There is a clear need for:

  • A national campaign to encourage past donors to register their details on a central national register and enable DC indviduals to find out information on their genetic origins.
  • A service model encompassing search, information, donor linking and counselling services provision
  • Clear information on disclosure and contact processes - e.g. if both parties wish to exchange contact details then this is complied with.

Contact Preferences and Vetoes

Once a right to information has been established it is important to avoid a situation of a break-down in communication between the various parties and the Authority over contact preferences.
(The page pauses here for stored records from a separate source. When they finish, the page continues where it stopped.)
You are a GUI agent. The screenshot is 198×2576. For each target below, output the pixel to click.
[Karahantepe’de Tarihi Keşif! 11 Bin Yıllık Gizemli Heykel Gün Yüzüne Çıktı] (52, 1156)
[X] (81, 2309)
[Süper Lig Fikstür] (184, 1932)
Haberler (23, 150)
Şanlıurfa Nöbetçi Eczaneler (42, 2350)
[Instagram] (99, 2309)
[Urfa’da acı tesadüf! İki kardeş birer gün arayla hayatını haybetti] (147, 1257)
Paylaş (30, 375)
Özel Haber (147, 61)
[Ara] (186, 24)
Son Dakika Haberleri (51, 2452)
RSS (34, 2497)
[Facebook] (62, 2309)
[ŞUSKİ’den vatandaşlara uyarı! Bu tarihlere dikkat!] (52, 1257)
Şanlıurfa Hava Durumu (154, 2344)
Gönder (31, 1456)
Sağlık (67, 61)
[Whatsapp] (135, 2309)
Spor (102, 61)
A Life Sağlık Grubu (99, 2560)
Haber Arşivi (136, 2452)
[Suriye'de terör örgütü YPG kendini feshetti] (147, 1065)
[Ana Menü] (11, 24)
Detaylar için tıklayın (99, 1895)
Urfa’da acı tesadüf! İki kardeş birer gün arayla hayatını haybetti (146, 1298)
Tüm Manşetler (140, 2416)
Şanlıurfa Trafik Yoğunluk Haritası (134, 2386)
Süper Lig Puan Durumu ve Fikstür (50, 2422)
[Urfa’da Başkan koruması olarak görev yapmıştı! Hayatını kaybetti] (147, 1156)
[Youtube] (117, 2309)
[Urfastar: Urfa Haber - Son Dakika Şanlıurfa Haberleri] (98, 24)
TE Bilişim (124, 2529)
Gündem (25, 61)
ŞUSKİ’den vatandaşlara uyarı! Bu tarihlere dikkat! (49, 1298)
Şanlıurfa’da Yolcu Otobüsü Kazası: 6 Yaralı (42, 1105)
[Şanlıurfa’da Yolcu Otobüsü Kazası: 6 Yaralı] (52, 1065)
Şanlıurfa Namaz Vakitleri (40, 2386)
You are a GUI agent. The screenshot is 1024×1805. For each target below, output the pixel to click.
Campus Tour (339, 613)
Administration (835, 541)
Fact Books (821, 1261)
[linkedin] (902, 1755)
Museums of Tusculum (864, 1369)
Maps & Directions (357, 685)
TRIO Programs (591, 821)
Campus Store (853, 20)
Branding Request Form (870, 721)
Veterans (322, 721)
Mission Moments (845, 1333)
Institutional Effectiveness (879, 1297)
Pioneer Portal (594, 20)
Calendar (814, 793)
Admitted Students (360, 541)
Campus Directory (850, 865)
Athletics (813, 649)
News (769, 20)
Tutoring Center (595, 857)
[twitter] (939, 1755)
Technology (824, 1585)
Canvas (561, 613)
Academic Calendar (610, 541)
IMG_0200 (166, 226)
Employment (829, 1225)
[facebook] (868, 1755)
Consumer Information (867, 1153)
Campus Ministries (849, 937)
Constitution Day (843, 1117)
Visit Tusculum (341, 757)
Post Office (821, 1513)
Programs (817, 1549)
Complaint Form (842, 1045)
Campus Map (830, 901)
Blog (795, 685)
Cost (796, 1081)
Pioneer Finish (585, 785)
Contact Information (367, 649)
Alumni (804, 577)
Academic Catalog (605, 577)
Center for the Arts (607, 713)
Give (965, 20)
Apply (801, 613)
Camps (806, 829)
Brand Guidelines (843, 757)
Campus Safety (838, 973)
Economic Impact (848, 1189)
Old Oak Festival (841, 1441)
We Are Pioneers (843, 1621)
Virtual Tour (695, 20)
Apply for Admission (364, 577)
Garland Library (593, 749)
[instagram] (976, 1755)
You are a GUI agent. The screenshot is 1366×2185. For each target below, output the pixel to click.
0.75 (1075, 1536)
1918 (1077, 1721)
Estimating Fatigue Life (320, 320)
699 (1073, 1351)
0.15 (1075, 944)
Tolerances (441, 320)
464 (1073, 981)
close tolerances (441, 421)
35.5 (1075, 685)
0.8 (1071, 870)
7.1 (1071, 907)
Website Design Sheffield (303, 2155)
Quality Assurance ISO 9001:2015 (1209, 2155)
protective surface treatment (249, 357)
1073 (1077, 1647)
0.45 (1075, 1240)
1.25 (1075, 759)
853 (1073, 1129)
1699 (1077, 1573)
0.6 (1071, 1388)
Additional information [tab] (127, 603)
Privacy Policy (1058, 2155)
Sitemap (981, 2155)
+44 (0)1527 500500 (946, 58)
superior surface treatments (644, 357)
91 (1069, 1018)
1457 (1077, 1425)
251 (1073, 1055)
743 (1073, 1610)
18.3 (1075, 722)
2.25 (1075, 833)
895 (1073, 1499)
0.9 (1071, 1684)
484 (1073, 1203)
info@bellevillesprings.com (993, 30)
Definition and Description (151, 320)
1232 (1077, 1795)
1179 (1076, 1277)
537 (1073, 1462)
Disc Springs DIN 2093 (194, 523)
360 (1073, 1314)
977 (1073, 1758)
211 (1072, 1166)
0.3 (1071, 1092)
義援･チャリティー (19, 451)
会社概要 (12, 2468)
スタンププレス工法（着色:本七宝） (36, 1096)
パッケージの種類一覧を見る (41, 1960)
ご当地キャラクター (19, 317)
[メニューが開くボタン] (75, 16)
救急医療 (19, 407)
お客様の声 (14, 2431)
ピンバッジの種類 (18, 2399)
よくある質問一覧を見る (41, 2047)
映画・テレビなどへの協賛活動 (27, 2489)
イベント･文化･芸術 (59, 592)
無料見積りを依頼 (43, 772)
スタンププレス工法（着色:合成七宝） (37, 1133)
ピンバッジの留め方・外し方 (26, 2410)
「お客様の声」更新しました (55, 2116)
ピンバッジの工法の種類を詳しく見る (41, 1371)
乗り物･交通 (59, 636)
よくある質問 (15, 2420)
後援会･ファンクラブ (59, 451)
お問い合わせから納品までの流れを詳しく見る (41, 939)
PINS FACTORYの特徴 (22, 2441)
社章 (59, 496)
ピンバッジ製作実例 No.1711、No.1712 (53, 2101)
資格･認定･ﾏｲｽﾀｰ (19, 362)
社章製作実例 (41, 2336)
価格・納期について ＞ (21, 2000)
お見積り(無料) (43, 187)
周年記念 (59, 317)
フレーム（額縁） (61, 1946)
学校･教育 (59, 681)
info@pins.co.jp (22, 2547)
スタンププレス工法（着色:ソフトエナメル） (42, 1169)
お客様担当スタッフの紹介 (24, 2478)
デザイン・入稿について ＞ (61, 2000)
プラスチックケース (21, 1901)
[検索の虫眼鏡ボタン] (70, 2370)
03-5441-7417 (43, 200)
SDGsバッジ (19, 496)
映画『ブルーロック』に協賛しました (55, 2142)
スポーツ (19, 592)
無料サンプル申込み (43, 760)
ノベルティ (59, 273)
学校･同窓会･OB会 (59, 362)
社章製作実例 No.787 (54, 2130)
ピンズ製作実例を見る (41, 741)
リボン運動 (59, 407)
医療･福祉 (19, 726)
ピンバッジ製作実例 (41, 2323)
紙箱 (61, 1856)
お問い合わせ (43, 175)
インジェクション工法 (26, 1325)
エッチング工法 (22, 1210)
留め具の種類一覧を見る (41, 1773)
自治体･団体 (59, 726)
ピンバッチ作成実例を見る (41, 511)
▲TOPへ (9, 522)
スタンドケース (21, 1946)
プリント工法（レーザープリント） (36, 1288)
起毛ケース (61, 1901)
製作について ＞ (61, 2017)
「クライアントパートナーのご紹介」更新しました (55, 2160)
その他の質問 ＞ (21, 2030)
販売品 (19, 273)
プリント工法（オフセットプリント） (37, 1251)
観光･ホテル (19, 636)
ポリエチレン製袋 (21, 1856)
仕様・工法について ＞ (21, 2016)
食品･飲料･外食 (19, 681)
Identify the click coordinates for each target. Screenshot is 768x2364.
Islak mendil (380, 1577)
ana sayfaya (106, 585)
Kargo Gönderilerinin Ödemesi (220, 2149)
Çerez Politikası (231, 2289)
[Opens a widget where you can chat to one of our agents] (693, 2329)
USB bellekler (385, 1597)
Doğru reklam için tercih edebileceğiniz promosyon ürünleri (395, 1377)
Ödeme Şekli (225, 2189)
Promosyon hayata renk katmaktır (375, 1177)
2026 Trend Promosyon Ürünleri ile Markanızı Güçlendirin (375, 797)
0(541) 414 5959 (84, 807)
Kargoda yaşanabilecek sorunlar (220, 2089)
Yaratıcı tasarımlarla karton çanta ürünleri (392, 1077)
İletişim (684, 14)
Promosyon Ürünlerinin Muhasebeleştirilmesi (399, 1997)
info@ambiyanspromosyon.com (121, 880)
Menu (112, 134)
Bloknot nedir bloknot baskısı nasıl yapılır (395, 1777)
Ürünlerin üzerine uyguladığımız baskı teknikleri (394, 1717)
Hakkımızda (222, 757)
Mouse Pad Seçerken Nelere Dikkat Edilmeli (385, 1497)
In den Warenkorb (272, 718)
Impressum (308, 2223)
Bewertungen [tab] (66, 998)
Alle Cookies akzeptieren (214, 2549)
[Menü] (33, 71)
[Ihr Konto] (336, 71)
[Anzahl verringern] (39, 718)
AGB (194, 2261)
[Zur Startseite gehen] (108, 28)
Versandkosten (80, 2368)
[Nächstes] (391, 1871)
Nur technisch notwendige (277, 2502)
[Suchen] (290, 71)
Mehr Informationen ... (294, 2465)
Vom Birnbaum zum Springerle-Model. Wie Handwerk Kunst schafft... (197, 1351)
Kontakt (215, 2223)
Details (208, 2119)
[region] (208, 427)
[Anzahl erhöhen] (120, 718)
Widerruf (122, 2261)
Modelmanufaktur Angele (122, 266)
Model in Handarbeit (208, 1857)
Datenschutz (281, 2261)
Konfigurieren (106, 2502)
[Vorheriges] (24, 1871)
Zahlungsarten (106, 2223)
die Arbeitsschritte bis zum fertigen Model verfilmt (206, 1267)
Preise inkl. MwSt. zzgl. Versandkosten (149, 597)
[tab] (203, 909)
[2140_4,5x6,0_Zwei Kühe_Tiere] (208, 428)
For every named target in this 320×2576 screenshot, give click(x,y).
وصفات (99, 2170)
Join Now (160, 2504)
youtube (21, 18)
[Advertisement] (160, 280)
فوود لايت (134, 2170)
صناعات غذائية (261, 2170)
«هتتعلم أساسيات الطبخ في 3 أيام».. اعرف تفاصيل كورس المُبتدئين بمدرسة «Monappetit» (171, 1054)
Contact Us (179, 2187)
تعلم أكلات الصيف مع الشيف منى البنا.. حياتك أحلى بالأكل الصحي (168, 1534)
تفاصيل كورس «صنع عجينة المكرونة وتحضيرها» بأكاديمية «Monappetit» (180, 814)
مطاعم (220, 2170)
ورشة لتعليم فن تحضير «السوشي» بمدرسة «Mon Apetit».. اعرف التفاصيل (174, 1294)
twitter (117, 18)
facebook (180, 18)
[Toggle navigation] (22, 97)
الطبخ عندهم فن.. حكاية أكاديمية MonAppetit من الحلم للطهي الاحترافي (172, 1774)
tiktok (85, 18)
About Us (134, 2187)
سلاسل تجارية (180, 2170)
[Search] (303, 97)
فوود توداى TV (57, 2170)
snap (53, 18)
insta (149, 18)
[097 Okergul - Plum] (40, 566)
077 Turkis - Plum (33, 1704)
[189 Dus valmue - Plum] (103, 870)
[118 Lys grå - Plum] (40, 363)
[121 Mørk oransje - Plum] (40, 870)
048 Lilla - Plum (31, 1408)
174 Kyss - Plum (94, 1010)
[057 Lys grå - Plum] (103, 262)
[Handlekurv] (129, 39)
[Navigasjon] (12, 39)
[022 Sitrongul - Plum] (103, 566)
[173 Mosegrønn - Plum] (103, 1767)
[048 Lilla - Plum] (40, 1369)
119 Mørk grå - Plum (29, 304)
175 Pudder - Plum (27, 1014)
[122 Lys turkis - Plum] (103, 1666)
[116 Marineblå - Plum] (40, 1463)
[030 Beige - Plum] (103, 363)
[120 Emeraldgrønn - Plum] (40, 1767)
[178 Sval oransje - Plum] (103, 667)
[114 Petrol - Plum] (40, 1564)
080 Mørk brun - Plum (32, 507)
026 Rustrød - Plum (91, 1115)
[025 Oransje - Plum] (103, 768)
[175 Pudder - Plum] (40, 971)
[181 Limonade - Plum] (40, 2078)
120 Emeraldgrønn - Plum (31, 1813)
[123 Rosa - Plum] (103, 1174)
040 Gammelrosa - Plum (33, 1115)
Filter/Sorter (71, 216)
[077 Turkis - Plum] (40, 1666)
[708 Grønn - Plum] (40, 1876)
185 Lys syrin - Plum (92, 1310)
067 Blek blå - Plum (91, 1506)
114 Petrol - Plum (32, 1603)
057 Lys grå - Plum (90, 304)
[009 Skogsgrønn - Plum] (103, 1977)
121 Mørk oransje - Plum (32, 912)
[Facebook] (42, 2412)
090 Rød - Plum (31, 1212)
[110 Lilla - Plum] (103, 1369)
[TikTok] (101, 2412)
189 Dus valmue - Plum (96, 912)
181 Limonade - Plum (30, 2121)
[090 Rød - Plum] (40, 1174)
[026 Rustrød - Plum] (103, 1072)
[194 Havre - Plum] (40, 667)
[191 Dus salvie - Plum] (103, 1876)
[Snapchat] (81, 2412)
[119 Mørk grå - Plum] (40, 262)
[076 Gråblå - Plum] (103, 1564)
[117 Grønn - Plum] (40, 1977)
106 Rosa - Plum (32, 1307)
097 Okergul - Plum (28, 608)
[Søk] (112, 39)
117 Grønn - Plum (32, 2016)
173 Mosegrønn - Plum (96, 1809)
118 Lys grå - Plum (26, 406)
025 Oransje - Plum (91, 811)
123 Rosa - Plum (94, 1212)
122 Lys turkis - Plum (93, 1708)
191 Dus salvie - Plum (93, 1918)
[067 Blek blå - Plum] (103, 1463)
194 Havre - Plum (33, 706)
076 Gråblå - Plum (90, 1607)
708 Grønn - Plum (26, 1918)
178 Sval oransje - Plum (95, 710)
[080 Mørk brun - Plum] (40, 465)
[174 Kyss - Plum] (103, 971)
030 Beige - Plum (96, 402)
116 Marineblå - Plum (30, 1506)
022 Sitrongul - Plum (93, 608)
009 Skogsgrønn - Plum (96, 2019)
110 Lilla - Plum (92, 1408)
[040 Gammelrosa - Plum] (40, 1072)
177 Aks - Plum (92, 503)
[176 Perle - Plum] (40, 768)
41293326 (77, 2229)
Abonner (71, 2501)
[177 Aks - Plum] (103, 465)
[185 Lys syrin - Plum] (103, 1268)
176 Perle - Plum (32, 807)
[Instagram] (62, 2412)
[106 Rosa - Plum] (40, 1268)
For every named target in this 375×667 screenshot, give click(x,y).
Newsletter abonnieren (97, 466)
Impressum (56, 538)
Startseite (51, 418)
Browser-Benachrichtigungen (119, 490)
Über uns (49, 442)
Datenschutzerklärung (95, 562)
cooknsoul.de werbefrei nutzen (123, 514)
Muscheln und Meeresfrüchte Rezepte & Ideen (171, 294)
The legislation needs to explicitly state that the Authority must notify a person who has made an application for information that is subject to a contact preference if there is a variation to that contact preference, for example if a donor withdraws a contact veto that is preventing a donor-conceived person from making contact. It is also recommended that the Government build in a review process to assess the level of utilisation and the efficacy of contact vetoes after e.g. 3-5 years of implementation. Some Australian states that initially legislated for contact vetoes in adoption legislation (e.g. NSW) have found that they are rarely used in practise and have subsequently decided to remove them from legislation.